How to you allocate housing?
But these regulations have one fatal flaw. San Francisco is a very attractive city. Even if the economy is worse than it used to be, the culture, geographical location and climate make it a place where thousands of people would love to live, and are currently blocked only by the high rental prices. If you artificially lower these prices (through legislation), you end up with way more demand that the supply can handle. Even if you think this is morally the right thing to do, you have to address the mismatch between the demand and supply you’re creating.
In other words: how will you allocate housing in the absence of the market mechanism?
When confronted with this question, American leftists usually do not have an answer, or provide some muddy explanation that still focuses on existing residents, as if their living situation was never changing: they never got married, divorced, their kids never grow up, they never leave for a reason other than being priced out etc., and as if there were no new potential residents who would like to move to San Francisco for whatever reason.
History provides a warning
In the absence of their answer, we can look at history. In the Eastern Bloc (where the state actually built housing – just never fast enough to house its growing populations), the price mechanism was also removed from the housing equation. How did those states allocate housing, then?
Let’s look at my home country, Poland. In the socialist Poland, the housing shortage was acute. But it was especially acute in the most-attractive big cities, similarly to how it is in America today. Warsaw in particular was the place where everyone wanted to live (socialist states are typically very centralized, with all the good jobs and services focused in the capital city), but there was never enough housing.
Since rents could not be raised to depress demand, the state had to resort to other tactics. They introduced meldunek, which can be translated as geographical registration. Every Pole was assigned to a specific address, and could not live anywhere else. There was just no such a thing as geographical mobility – unless you could secure meldunek in a different location, you could never move. Even if you had all the money in the world, or were a world-renowned scientist, or needed to escape your abusive family, you just could not move to a different part of the country.
Besides the personal implications to the lives of millions of Poles, this policy also had a disastrous economic impact. Warsaw did not reach its pre-war population levels until the 1970s (similarly destroyed Rotterdam managed to get back to its pre-war population by the early 1950s) because the state could not build enough housing and was artificially suppressing demand.
Some towns around Warsaw were more lenient and grew tremendously (in fact, many of the most densely populated towns in Poland are just outside Warsaw to this day), putting pressure on railway lines and forcing long commute times on people who could have lived in Warsaw proper if it wasn’t for the meldunek system. Officials in charge of the meldunek system would also get bribed by people who desperately wanted to live in the capital.

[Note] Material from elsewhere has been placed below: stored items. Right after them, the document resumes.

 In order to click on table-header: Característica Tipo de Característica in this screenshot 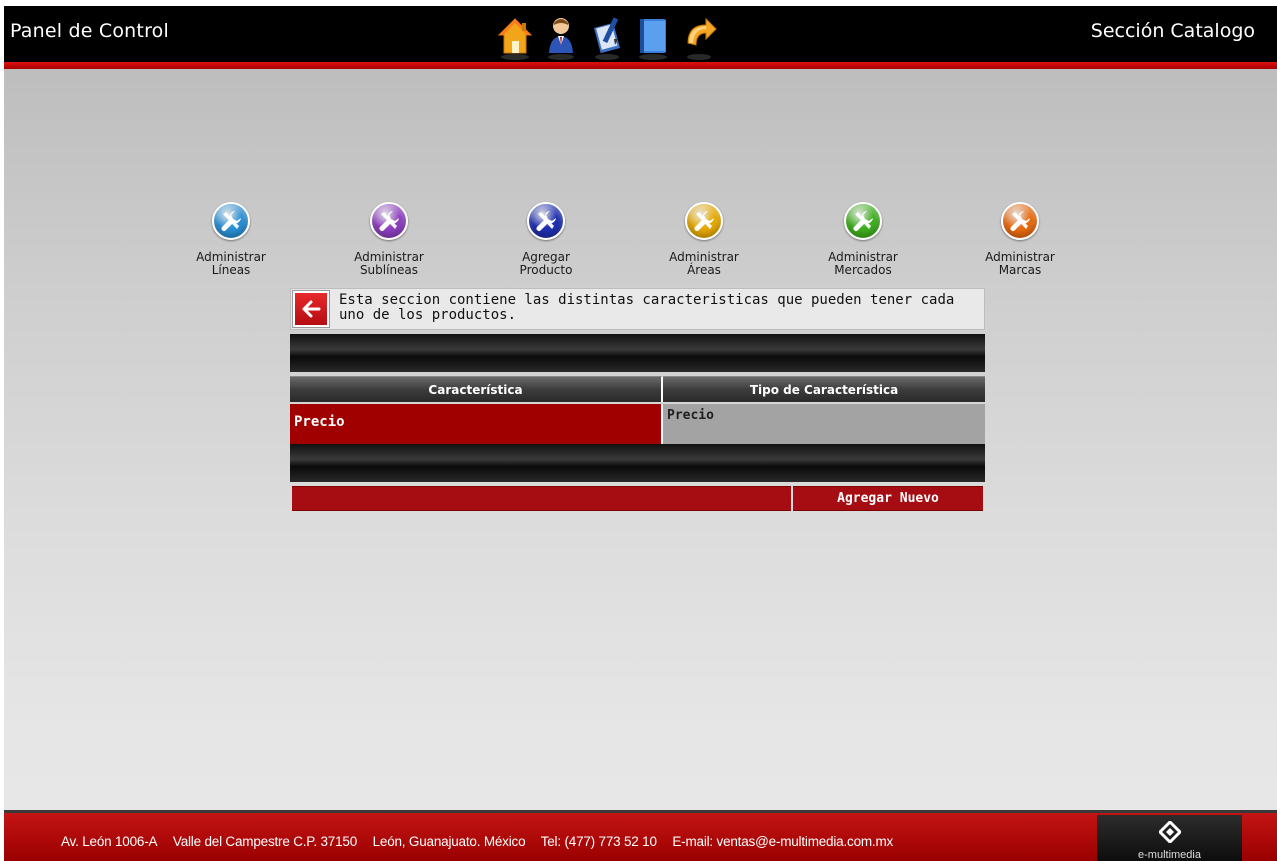, I will do `click(638, 389)`.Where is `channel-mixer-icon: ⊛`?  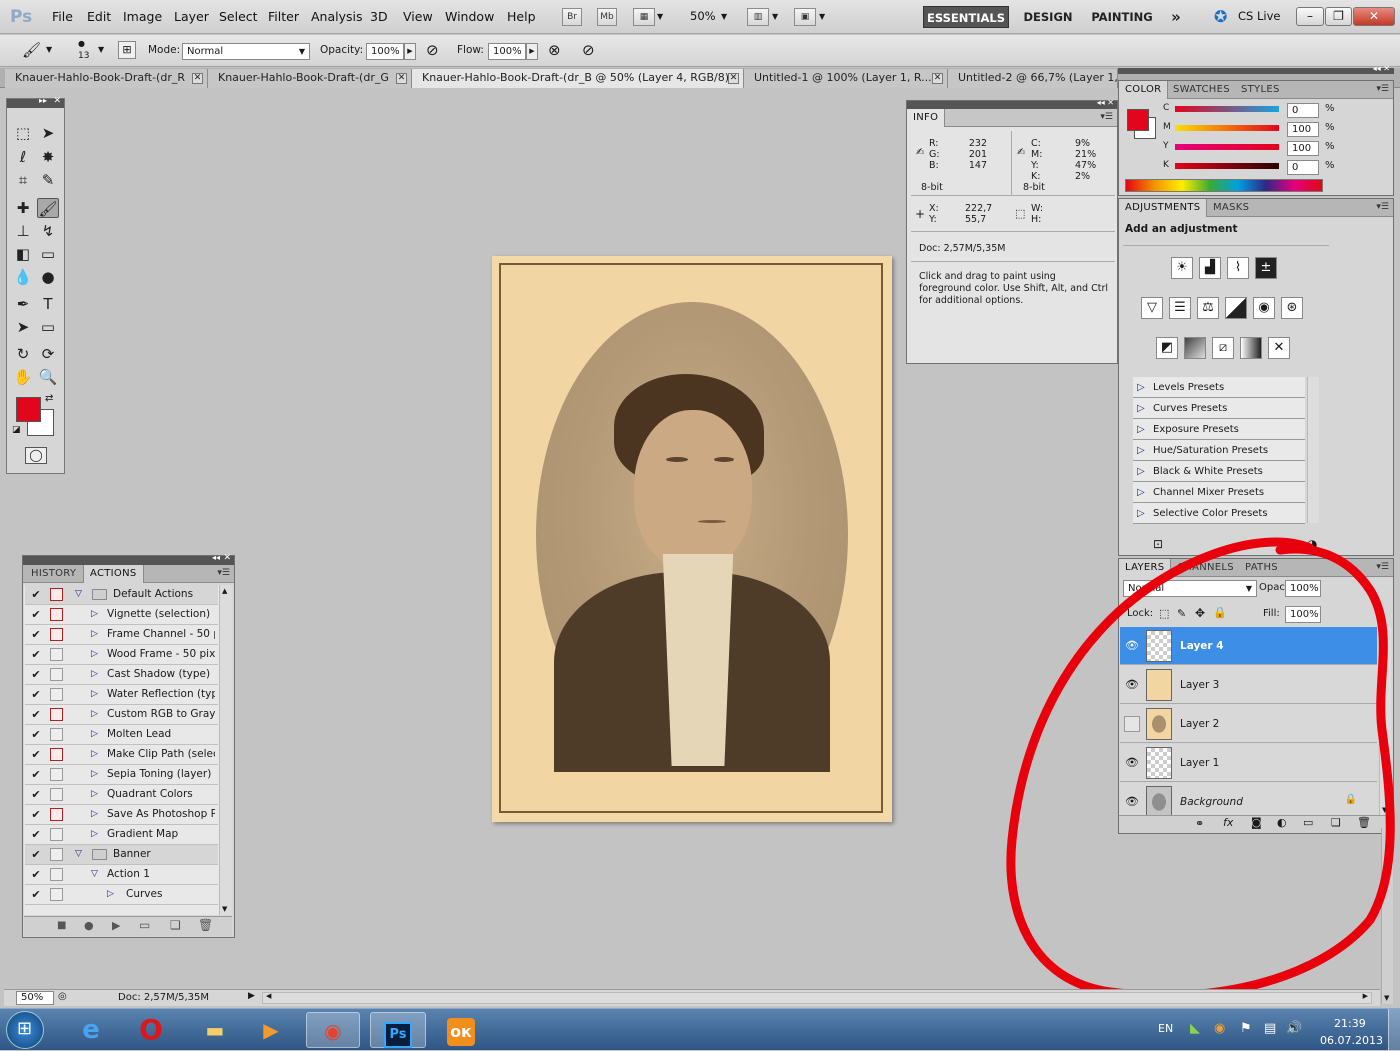
channel-mixer-icon: ⊛ is located at coordinates (1292, 308).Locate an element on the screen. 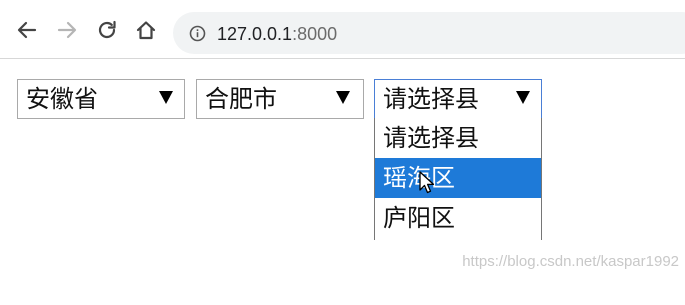 The height and width of the screenshot is (305, 685). url-text: 127.0.0.1:8000 is located at coordinates (277, 34). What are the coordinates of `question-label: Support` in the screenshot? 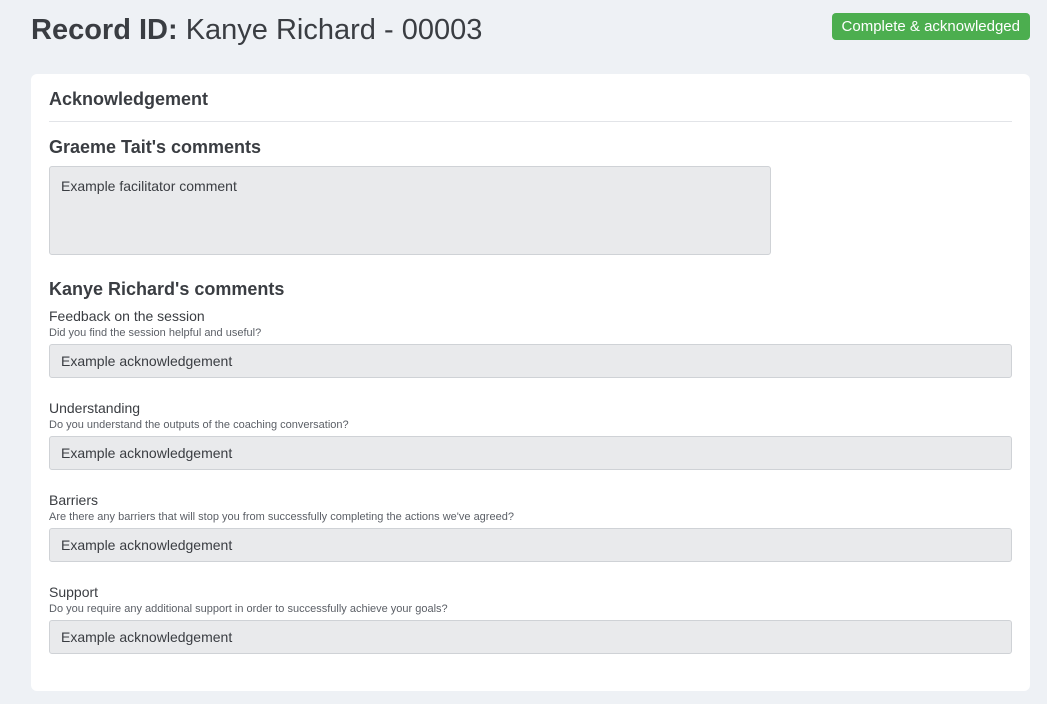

Those who couldn’t afford bribes and could not secure meldunek in satellite towns of Warsaw had to live elsewhere – often in small, provincial towns, where their talents were wasted, they grew angry (often at those who managed to get to Warsaw), and now their children (who moved to Warsaw and other big cities since Poland is a capitalist economy now) dealing with parents left behind while they struggle to organize childcare.
There is no denying that market forces are not always pleasant, and that sometimes the misalignment between supply and demand puts pressure on people. But the opposite is arguably even worse, trapping people in places they don’t want to live, destroying economic growth, and driving resentment.